Sometimes on the fireground we over look the use of simple tools or appliances that can benefit us in certain conditions. Hose ramps are one of those tools. Hose ramps, of course, are designed to allow vehicular traffic to drive over the hose line without compromising it.

Maintaining water supply is a vital component of the fireground and the hose ramp can be used to help meet that objective. Whenever there is an interruption in fireground water supply, whether it is pressure or flow, it will have a severe consequence for all involved.

In the corresponding video, we see what can happen vehicles drive over the hose line. We don't know all the details of the situation except from what we can see in the video.

We do know that there is one aerial ladder truck flowing water from the large supply line and another aerial truck is being brought in. The added aerial truck is needed in a different location from where the current aerial operation is going, which is why the aerial drove over the hose.

In this situation there are two options to choose from. The first is to shut down the current aerial operations, disconnect the large supply line, move it out of the way, let the aerial truck drive through, reconnect the hose and carry on.

The second is to drive over the supply line.

Time is also a factor when making this decision, as it will take fair amount of time to go with the first option; the second option takes no time at all unless something goes wrong.

If the water supply is shut down, even momentarily, we have to think about the effect that has on the fire and its growth.
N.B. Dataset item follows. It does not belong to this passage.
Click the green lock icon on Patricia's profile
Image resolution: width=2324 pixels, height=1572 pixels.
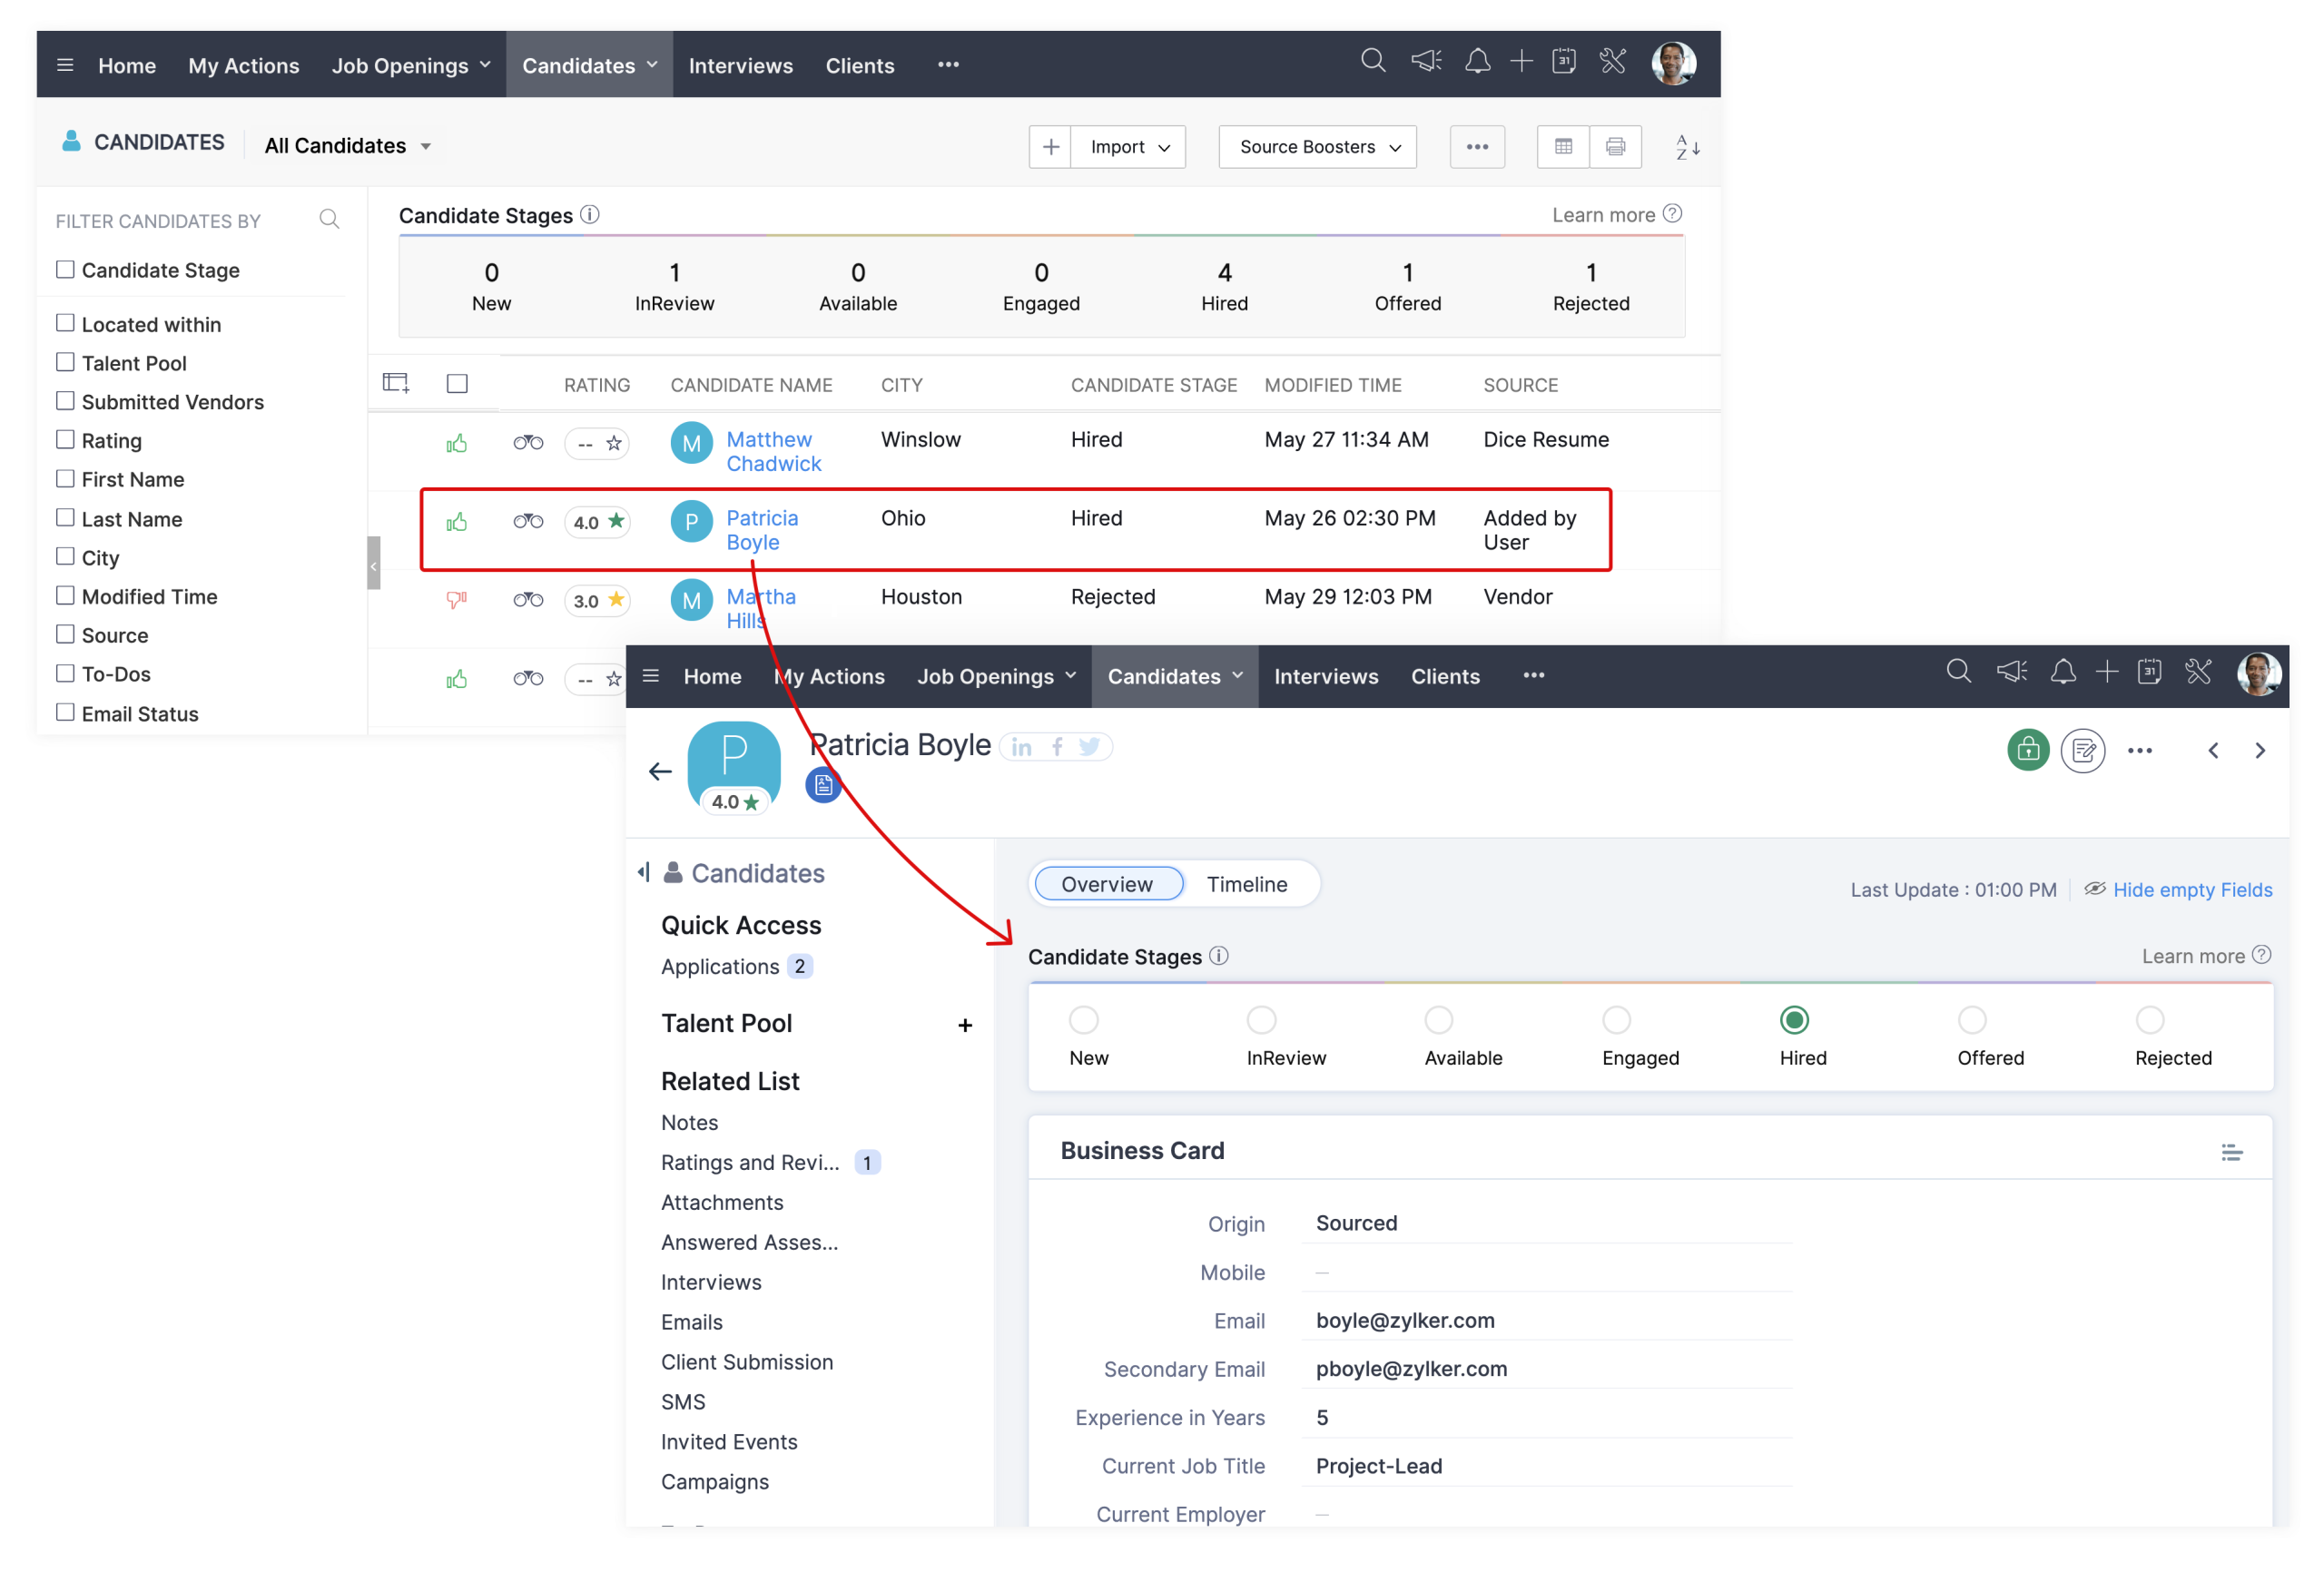2027,750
No water on the fire means a bigger fire and a bigger problem.

As you can see, the second option did not play out well as the hose line was compromised and so is the fireground operations.

Using hose ramps can avoid the time it will take to exercise the first option and allow for the second option without resulting in a burst hose line.

Another point to consider is where we lay the supply line. The goal is to lay a supply line in a way that will not interfere with other operations such as cutting off access to streets or other areas for other fire apparatus.

The simple use of a hose ramp can alleviate the pains of no water.